▸ **TASK DETAILS**
Count the lines in the records below that contain the word "selector", and give only that count.
Segment Open
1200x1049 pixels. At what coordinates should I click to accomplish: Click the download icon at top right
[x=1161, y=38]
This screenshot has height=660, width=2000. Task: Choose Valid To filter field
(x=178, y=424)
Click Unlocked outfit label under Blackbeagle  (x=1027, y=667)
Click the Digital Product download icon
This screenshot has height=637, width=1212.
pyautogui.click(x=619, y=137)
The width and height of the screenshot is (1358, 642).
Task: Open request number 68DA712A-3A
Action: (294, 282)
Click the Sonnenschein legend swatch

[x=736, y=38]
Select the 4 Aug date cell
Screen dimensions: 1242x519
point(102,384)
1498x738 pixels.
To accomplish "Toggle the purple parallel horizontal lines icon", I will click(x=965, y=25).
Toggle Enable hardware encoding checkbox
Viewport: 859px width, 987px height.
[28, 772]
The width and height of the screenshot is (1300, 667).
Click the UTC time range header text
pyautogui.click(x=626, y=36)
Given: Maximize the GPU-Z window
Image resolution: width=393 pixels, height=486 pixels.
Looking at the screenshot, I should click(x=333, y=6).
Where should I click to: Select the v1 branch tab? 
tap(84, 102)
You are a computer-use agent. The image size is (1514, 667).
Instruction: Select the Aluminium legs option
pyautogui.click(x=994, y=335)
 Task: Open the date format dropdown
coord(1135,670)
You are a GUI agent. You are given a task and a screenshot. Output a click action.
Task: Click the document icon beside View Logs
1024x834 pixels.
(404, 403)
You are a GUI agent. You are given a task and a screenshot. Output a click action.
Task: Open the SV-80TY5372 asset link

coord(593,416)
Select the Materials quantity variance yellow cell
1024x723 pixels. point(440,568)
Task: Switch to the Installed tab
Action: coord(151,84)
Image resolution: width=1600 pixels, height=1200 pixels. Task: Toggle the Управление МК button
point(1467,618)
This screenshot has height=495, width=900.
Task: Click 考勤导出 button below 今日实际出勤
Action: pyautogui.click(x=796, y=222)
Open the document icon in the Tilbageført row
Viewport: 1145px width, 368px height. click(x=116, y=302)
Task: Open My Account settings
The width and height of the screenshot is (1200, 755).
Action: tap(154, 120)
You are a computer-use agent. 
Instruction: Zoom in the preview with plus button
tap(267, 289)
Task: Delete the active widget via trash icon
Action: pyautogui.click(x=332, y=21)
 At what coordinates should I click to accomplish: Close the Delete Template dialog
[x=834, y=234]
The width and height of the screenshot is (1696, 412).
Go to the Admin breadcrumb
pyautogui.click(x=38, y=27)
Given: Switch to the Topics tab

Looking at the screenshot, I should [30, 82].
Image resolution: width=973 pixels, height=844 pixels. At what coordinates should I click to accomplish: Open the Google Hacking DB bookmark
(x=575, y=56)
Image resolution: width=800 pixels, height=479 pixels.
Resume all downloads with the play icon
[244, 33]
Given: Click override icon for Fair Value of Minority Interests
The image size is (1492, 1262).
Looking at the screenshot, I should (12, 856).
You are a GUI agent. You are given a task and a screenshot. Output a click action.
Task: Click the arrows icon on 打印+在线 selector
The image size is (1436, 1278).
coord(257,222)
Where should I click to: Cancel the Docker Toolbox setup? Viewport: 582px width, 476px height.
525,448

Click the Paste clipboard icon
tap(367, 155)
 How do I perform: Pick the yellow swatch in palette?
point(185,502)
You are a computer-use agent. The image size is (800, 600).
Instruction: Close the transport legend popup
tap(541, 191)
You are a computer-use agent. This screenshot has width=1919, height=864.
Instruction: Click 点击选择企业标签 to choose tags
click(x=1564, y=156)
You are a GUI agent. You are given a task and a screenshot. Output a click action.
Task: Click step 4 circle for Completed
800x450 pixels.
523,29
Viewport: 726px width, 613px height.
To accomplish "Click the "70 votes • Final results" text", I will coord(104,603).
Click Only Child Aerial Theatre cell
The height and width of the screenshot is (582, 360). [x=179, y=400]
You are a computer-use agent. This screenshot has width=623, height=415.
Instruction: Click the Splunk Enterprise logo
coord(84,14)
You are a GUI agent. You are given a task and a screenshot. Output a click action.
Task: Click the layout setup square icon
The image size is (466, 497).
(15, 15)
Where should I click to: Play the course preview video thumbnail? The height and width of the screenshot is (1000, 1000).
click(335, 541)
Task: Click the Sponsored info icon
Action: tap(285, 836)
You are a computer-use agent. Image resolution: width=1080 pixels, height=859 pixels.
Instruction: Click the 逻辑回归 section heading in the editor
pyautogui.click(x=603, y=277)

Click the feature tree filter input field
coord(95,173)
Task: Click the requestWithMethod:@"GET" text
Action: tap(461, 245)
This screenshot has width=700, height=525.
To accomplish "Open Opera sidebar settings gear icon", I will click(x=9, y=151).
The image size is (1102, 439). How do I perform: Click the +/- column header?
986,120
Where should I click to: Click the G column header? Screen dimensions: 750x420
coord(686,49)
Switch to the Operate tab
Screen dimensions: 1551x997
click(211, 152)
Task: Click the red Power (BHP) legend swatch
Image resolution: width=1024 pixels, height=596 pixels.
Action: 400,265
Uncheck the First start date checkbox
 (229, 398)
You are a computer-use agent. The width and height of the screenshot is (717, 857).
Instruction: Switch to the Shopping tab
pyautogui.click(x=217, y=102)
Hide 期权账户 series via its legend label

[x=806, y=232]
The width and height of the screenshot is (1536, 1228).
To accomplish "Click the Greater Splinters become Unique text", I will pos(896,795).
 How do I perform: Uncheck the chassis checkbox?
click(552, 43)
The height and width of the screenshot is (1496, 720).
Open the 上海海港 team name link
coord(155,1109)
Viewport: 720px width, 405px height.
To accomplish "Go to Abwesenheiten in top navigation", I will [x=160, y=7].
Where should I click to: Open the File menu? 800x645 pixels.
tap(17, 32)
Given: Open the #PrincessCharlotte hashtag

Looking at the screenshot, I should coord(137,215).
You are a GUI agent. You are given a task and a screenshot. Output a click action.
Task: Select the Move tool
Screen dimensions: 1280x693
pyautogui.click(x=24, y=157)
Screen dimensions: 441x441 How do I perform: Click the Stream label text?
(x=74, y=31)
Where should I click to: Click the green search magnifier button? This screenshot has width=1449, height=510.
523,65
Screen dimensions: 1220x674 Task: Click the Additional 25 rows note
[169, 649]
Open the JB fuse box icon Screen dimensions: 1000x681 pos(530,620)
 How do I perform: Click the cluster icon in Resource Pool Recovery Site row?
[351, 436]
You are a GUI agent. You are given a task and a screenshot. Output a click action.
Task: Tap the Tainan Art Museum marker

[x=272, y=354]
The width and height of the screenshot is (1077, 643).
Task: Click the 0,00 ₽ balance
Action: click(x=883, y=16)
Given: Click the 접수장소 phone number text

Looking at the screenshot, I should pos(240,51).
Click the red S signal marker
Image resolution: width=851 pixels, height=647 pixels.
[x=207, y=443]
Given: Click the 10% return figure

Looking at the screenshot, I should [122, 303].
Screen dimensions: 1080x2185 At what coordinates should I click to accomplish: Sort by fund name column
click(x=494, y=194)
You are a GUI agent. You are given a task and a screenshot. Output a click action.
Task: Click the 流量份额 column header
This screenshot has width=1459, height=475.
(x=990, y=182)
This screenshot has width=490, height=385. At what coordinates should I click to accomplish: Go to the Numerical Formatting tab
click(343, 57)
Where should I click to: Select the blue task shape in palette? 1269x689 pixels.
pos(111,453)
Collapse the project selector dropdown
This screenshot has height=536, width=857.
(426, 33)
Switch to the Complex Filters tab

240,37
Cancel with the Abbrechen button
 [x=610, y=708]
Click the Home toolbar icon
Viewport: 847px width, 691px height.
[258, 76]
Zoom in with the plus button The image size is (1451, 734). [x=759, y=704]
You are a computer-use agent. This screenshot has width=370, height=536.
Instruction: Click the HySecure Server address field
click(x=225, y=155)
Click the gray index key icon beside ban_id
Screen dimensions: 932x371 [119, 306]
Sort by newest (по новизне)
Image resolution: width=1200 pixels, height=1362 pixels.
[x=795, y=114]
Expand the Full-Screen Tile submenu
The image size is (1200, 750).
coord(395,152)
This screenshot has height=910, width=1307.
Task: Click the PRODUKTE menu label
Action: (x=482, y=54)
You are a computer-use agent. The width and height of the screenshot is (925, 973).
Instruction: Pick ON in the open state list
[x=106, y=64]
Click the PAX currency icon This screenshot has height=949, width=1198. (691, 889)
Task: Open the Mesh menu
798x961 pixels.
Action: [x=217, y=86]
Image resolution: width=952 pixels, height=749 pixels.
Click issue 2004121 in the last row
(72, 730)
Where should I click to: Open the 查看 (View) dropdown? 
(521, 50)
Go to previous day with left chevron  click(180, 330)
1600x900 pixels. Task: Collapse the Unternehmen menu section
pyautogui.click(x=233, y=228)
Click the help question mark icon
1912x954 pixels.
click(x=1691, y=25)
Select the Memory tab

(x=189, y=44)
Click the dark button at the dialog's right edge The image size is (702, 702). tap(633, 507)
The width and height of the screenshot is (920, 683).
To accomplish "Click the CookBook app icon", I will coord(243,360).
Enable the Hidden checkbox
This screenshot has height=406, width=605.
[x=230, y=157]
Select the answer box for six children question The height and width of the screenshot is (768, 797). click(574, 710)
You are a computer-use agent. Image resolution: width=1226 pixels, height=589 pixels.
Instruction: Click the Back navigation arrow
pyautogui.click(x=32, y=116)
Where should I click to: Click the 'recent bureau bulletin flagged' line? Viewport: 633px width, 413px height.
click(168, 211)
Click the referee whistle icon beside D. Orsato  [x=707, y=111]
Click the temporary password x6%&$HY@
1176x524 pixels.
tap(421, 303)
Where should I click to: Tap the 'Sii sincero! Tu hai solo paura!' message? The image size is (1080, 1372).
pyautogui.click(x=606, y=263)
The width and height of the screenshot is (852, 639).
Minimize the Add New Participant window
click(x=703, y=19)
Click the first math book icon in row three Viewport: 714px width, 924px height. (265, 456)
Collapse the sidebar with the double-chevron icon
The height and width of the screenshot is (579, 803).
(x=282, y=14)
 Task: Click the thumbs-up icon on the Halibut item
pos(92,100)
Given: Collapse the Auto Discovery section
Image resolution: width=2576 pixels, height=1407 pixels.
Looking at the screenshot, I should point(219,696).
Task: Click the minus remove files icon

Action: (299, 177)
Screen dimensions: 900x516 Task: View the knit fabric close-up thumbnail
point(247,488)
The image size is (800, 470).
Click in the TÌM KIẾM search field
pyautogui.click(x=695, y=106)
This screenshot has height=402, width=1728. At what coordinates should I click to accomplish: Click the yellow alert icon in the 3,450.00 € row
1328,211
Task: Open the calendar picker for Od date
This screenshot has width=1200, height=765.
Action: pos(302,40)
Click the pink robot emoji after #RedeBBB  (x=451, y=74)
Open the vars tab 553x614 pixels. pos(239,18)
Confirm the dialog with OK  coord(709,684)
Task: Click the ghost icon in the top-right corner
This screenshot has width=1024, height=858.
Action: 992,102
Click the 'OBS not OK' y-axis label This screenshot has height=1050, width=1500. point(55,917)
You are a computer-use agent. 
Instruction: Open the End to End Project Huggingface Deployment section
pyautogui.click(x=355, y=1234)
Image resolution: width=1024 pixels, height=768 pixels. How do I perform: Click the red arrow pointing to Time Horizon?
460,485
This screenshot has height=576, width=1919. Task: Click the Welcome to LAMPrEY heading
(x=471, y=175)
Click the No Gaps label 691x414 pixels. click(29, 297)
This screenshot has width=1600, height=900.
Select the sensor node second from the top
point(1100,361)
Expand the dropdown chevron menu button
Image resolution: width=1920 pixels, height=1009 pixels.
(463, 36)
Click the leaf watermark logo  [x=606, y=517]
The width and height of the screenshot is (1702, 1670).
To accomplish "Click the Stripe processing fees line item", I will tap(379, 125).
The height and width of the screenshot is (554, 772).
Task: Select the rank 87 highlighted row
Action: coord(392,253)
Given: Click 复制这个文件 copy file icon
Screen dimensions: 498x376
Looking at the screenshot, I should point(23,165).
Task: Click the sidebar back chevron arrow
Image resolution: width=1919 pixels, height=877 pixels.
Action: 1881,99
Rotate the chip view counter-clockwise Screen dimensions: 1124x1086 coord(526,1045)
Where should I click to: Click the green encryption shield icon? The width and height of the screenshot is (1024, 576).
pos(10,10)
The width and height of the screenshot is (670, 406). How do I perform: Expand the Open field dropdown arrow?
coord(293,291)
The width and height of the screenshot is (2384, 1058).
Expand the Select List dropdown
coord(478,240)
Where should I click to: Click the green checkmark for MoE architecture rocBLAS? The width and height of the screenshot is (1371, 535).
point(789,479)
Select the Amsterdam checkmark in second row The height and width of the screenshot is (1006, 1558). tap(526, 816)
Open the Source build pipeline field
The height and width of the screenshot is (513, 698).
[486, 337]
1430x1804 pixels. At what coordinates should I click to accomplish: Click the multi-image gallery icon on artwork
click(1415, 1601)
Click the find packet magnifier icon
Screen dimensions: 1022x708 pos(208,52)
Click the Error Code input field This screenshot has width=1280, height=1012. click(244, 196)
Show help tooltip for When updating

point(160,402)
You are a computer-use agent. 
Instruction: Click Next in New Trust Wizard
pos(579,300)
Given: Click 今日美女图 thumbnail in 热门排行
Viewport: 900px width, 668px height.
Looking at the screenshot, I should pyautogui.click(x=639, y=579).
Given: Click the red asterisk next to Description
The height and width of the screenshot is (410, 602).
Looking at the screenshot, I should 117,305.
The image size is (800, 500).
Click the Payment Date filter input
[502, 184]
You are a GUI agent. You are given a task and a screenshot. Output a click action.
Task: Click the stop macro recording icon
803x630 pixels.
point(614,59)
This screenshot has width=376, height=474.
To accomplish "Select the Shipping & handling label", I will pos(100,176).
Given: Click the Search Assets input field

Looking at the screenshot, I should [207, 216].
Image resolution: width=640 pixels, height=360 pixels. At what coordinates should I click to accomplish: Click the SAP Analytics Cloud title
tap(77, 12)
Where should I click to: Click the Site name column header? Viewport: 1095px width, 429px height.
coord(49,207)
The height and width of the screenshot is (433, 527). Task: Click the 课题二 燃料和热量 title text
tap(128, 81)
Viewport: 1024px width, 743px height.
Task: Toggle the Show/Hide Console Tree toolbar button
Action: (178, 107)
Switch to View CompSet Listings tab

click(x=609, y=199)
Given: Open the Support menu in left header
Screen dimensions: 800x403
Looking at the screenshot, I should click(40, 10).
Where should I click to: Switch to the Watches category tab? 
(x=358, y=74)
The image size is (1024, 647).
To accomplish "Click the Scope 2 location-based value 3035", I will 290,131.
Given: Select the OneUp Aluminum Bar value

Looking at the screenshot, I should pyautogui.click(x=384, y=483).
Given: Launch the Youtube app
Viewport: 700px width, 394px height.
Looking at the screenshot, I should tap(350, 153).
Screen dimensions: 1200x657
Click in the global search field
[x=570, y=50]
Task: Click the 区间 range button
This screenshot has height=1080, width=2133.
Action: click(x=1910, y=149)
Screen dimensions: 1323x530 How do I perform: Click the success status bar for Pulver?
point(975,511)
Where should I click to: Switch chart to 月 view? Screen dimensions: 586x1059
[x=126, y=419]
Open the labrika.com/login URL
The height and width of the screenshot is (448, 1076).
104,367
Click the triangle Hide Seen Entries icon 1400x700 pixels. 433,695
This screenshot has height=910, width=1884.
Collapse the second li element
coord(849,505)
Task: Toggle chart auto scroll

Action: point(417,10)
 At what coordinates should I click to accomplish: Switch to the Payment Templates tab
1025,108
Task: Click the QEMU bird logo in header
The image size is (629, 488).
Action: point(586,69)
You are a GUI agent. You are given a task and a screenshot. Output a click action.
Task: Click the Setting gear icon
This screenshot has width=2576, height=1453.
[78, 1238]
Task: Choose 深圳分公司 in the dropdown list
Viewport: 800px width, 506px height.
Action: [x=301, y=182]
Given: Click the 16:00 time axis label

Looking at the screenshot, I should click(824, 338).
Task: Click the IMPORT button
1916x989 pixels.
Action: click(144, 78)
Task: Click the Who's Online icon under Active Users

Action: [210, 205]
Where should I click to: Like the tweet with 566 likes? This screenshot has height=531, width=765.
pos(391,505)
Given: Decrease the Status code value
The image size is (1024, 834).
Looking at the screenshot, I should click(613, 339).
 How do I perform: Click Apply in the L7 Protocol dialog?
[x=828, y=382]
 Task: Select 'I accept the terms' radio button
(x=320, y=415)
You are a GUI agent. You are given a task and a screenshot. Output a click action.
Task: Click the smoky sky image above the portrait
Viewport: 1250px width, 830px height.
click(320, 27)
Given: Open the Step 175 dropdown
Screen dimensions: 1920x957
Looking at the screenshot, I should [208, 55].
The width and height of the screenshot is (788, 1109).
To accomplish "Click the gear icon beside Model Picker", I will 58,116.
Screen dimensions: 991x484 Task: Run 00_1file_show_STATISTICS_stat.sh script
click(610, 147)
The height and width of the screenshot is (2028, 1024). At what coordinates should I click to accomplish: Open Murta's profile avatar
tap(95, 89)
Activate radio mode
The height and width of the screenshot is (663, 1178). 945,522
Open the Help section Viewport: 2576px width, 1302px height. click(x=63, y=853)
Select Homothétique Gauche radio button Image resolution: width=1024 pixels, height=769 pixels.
Segment Closed
▸ **RESPONSE AREA**
2